Given passage —
##############################

This is good information from a master RF engineer.
john
AD5YE
"Some thoughts on improving the bitx...
First so there is no bad feelings Frhan did a bang up job with the
design and its persistence
speaks loads of the reproduceability and utility of the design.
The yabut..
The BITX was not intended to be the high performance transceiver only
low cost and
its avoidance of hard to get parts. So there are compromises, a hard
fact of engineering life.
Things that may help or improve it based on the 40M version I built years ago.
The mixers using 1N914/4148 diodes are not level 7 mixers (nominal
7dbm drive) like commercial DBMs.
the reason for this is Schottky diodes have a lower turn on threshold
than silicon junction diodes with the difference being .2V compared to
.65V. This means you need more LO drive for the terminal impedance
of all ports to be 50 ohms. It also means they are higher level
mixers by about 3db. So enough drive is important to intermod and
overload.
Second the terminal impedance of the crystal filter and the various
RF/IF amplifiers were optimized for 200 ohms the mixers are better at
50 ohms and there is no impedance matching to correct for that. This
means that the DBMs are compromised in performance again for overload
and IMD. The fix here is to insure all ports
especially the IF port is matched to 50 ohms.
It many radios I've built the DBM to IF amp has a Diplexer. Th reason
for this is to insure the IF port sees a wide band (dc to 100mhz)
match and only the desired IF pass though it. This keeps reflected
signals from reentering the mixer and adding to the possible products.
Choice of LO frequency. Unless there is a defining reason I use a LO
that is Higher than the IF as in 40M
with 12mhz if that would be 19mhz. For VFO that would be drifty but
for a NCO (Si5351) its no big deal.
Why? When mixing signals there are two known players (IF and LO) and
many live signals in the band
and they all mix so you get sums and differences and then harmonics of
all those making sums and differences. A program like spurtune can
list them all out and show what the result and likely strength
of each will be. When the LO is lower than the IF the likely
possibilities and their harmonic mixes are
more numerous at or neat the RX pass band and IF passband. Again a
low pass filter between the
LO and the mixer can help sometimes.
RF amplifier... For bands below 10mhz its likely not needed or needs
to be very low gain as there are an abundance of strong signals. RF
selectivity before the preamp is an aid in this and even adding
switchable
attenuators (I use 6 and 12DB so I can get 6/12/18db of attenuation)

##############################

Provided material —

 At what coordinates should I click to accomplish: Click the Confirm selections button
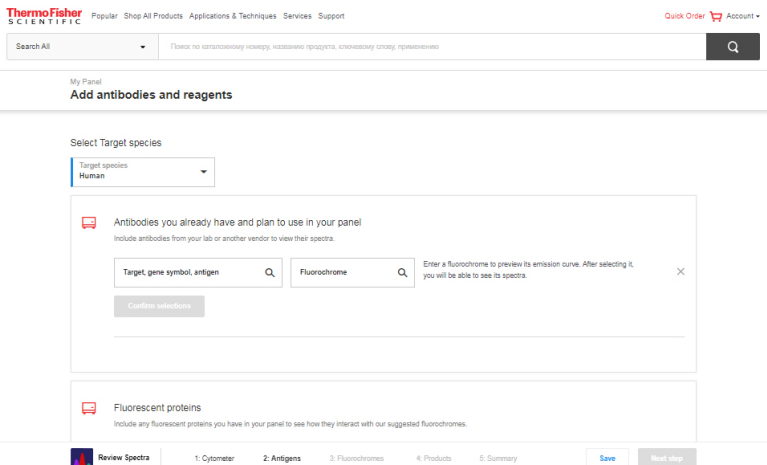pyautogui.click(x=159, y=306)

##############################

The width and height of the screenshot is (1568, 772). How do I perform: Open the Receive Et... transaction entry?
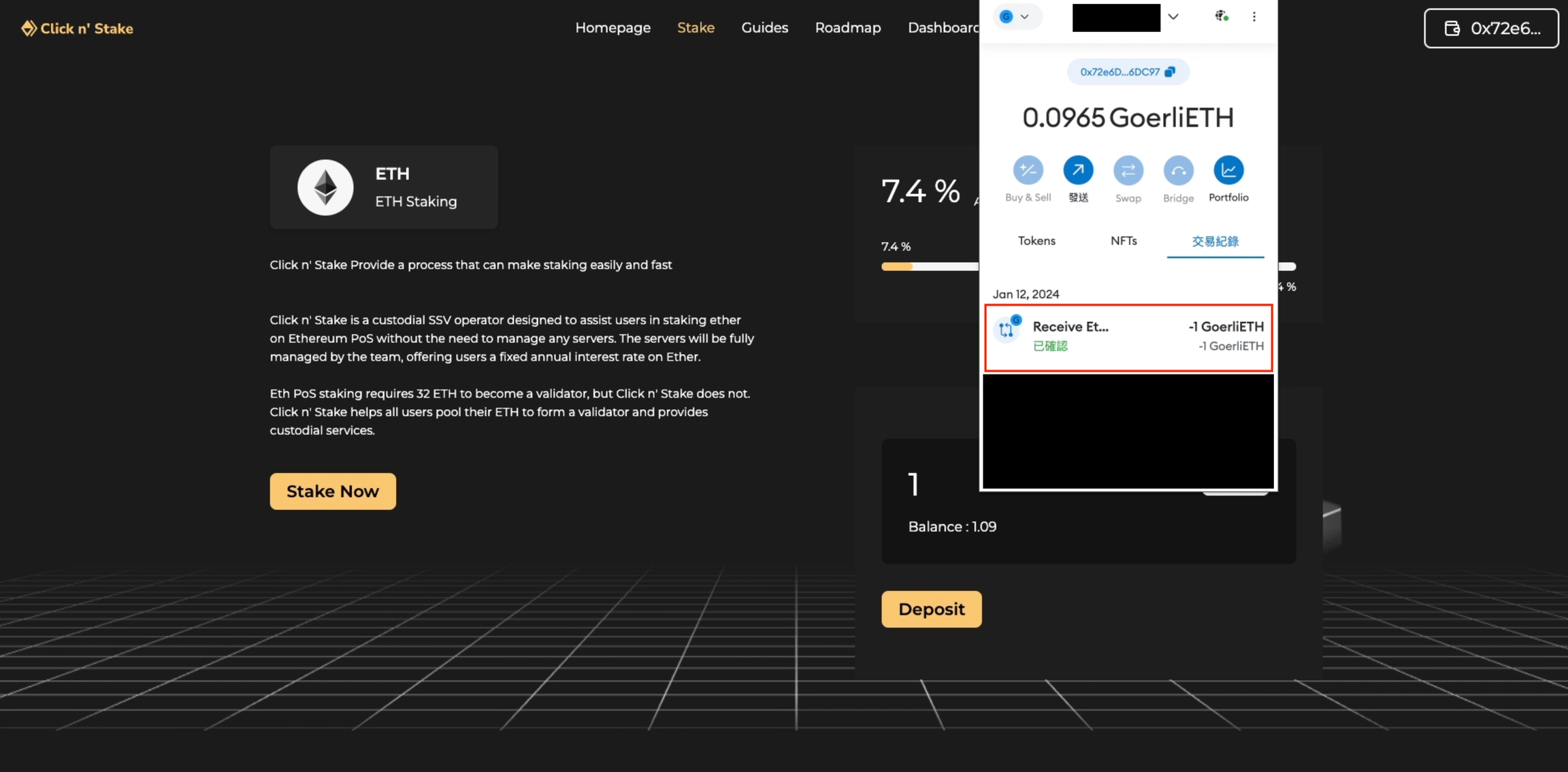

##############################

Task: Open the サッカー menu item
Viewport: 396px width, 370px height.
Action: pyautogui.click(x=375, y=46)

##############################

Goals —
(1) Decide whether each statement agrees with the notes on improving the BITX: (a) Schottky diodes have a lower turn-on threshold than silicon junction diodes; (b) the crystal filter and the RF/IF amplifiers were optimized for 50 ohms; (c) a high-gain RF amplifier is recommended for bands below 10 MHz. Answer yes or no for each, and quote the deciding words of the notes.
(2) Resume the notes on improving the BITX from the point at which they stop.
The records were taken from a separate source.

Answers to the problems —
(1)
(a) Yes: "Schottky diodes have a lower turn on threshold"
(b) No: "were optimized for 200 ohms"
(c) No: "For bands below 10mhz its likely not needed"

(2)
and in a strong signal cases that can
help. Lowering the gain of the RF amp (for RX) can help as well.
Another item is if the RF amp is not robust enough it can easily
overload before the mixer, at that point all is lost to IMD. What
high end radios do is use lots of current in the RF amp so its not
easily overloaded then use a mixer that can tolerate that as well as
its no sense having the RF amp be clean and overload the mixer.
Its important to point out that for a given RF amp design and DC bias
level there is a maximum signal level
that will exceed it distortion capabilities. Differently said that
amp has a maximum undistorted power out
that must be spread over all the accepted signals often that means the
amp must be very robust. An
example is a RF amp I used in a radio that had to withstand 10dbm or
more at the input in band
and not overload. The amp ran at 160ma and could deliver .4W of two
tone signal undistorted (better than 35db down). It actually used RF
power devices (2xMRF584) to get that level of capability. Of course
the next stage had to deal with that. The end result was a crunch
proof radio but would be unforgiving about power
used (RX needed 1.5A with .4A in the low level RF sections). It is
sometimes easier to attenuate the
offending signals (as well as desired) as a strategy. Why? because
even if the RF amp is good enough
and the mixer then the first IF (and maybe even second) need to be
able to handle all that signal. In the end it tend to be a very
"system" level problem rather than point solution.
Other tricks are front end preselection using narrow tuneable band
pass filters (loss is tolerable)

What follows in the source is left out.